Stored records
------------------------------

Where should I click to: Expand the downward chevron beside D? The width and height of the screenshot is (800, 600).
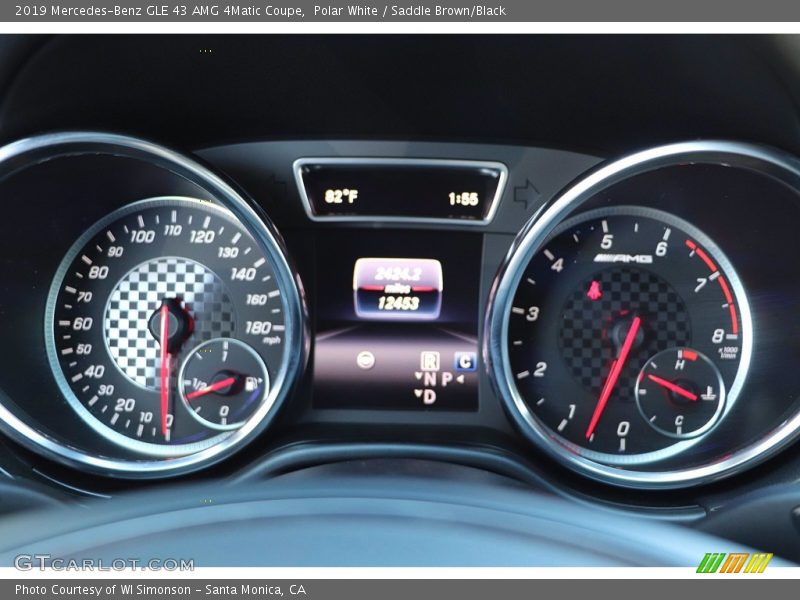tap(417, 393)
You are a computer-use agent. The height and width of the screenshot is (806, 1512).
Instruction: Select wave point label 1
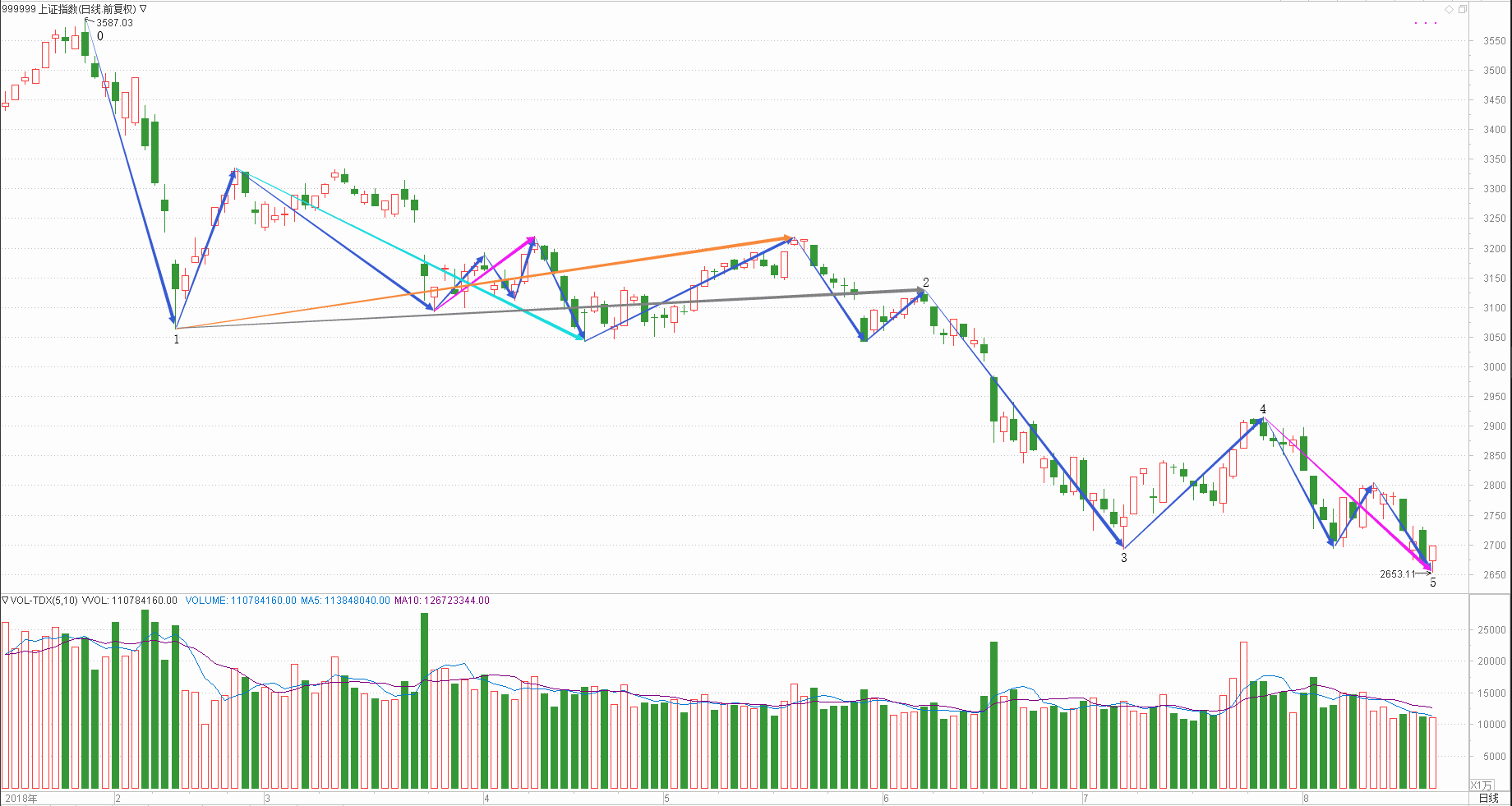click(176, 339)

------------------------------

=== INSTRUCTIONS TO FOLLOW ===
Exactly the lines from the one holding "You are a computer-use" through the last line of the entries must be set down, with nothing added and no pictures.

=== SOLUTION ===
You are a computer-use agent. The height and width of the screenshot is (806, 1512).
Instruction: Select wave point label 1
click(176, 339)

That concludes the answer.